- Genre: Documentary
- Created by: Ross M. Dinerstein; Clay Tweel;
- Directed by: Clay Tweel
- No. of seasons: 1
- No. of episodes: 6

Production
- Executive producers: Ross M. Dinerstein; David Gernert; John Grisham; Clay Tweel;
- Running time: 42–52 minutes
- Production companies: Campfire; The Gernert Company;

Original release
- Network: Netflix
- Release: December 14, 2018

= The Innocent Man (American TV series) =

Television series

The Innocent Man is an American true crime documentary television series based on John Grisham's 2006 book The Innocent Man: Murder and Injustice in a Small Town. The six-episode first season debuted on Netflix on December 14, 2018.

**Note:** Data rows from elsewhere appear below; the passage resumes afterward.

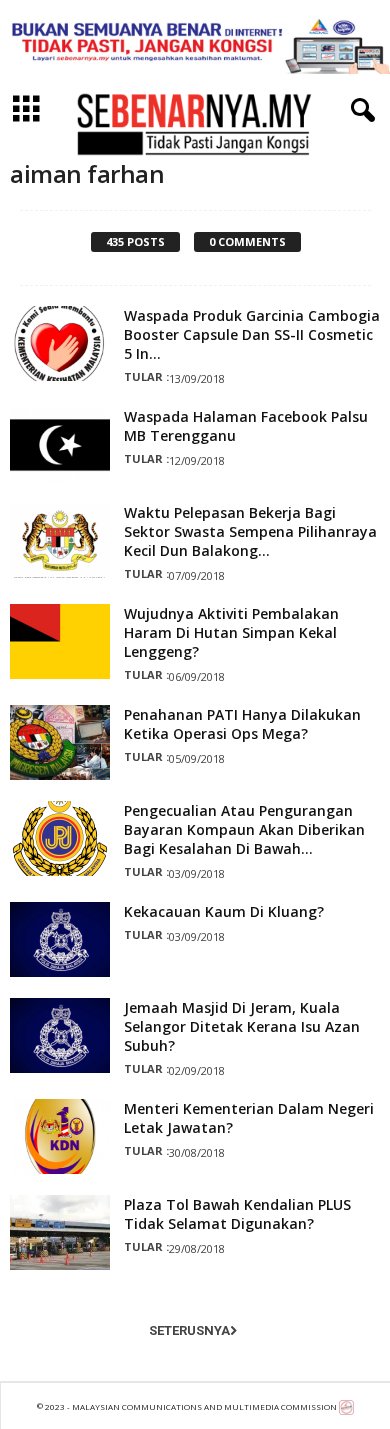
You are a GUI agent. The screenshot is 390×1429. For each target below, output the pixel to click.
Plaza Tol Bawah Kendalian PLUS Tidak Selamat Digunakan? (237, 1214)
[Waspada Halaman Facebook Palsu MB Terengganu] (60, 444)
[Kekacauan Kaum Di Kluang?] (60, 939)
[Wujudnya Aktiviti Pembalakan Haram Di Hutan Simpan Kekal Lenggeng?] (60, 641)
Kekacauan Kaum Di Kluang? (224, 911)
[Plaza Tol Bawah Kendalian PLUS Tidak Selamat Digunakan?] (60, 1232)
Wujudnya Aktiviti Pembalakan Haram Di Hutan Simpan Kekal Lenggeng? (231, 632)
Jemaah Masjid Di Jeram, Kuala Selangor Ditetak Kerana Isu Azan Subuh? (242, 1026)
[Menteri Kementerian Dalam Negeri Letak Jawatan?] (60, 1136)
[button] (359, 111)
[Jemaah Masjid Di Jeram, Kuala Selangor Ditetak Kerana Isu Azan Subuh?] (60, 1035)
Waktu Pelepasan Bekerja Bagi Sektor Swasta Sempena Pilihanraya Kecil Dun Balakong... (250, 531)
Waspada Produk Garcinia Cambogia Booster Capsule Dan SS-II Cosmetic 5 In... (252, 334)
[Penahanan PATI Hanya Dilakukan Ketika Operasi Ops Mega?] (60, 742)
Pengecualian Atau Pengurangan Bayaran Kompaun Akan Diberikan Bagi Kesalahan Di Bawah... (244, 829)
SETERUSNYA (189, 1330)
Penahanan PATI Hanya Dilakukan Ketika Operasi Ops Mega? (242, 724)
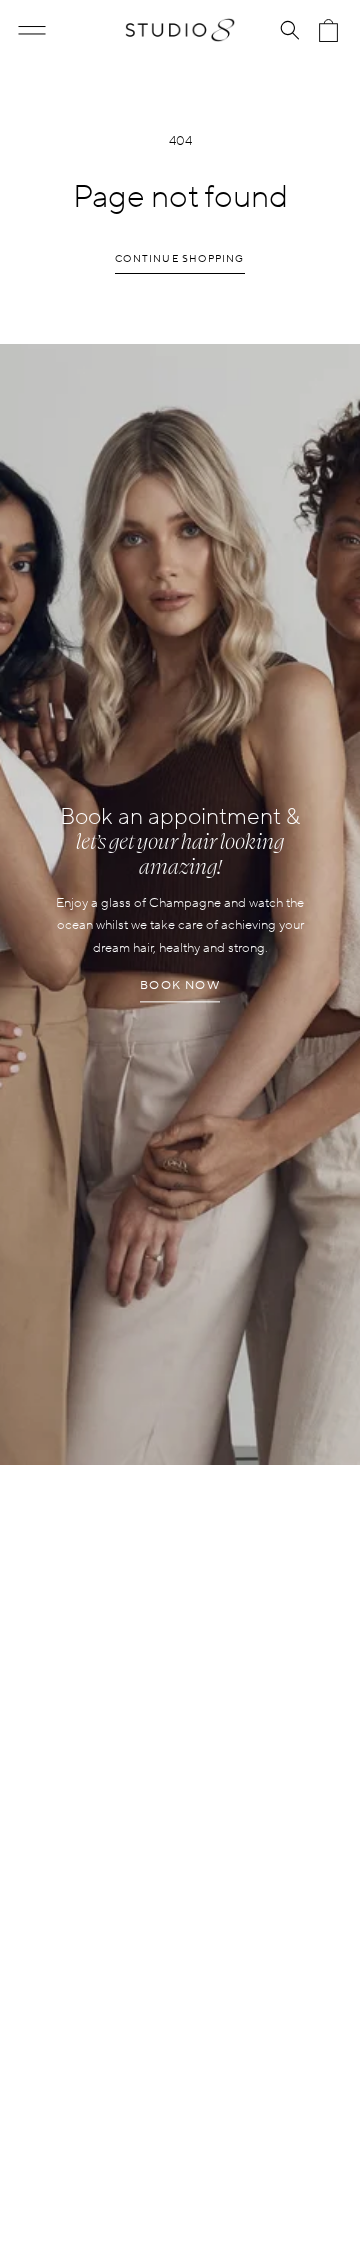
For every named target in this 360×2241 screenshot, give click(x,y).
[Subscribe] (317, 1584)
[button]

Like Grisham's nonfiction book, the series follows two murder cases in Ada, Oklahoma, between 1982 and 1984. The cases examine the potential false confessions of Ron Williamson, Dennis Fritz, Tommy Ward, and Karl Fontenot.

== Episodes ==

| No. | Title | Original release date |
|---|---|---|
| 1 | "Debbie and Denice" | December 14, 2018 |
| 2 | "In Dreams" | December 14, 2018 |
| 3 | "Rotten to the Core" | December 14, 2018 |
| 4 | "Corpus Delicti" | December 14, 2018 |
| 5 | "Smoking Guns" | December 14, 2018 |
| 6 | "Snow Storm" | December 14, 2018 |

== Reception ==
Upon its release, the show received mixed reviews from critics. On the review aggregator Rotten Tomatoes, the series has a 69% approval rating based on 13 reviews, with an average rating of 7.0 out of 10. The site's critical consensus says, "The Innocent Man will satisfy true crime aficionados looking for a slickly packaged mystery, but viewers seeking a more probing deconstruction of the justice system may come away disappointed." On Metacritic, the series has a weighted score of 57 out of 100, based on 4 critics, indicating "mixed or average reviews".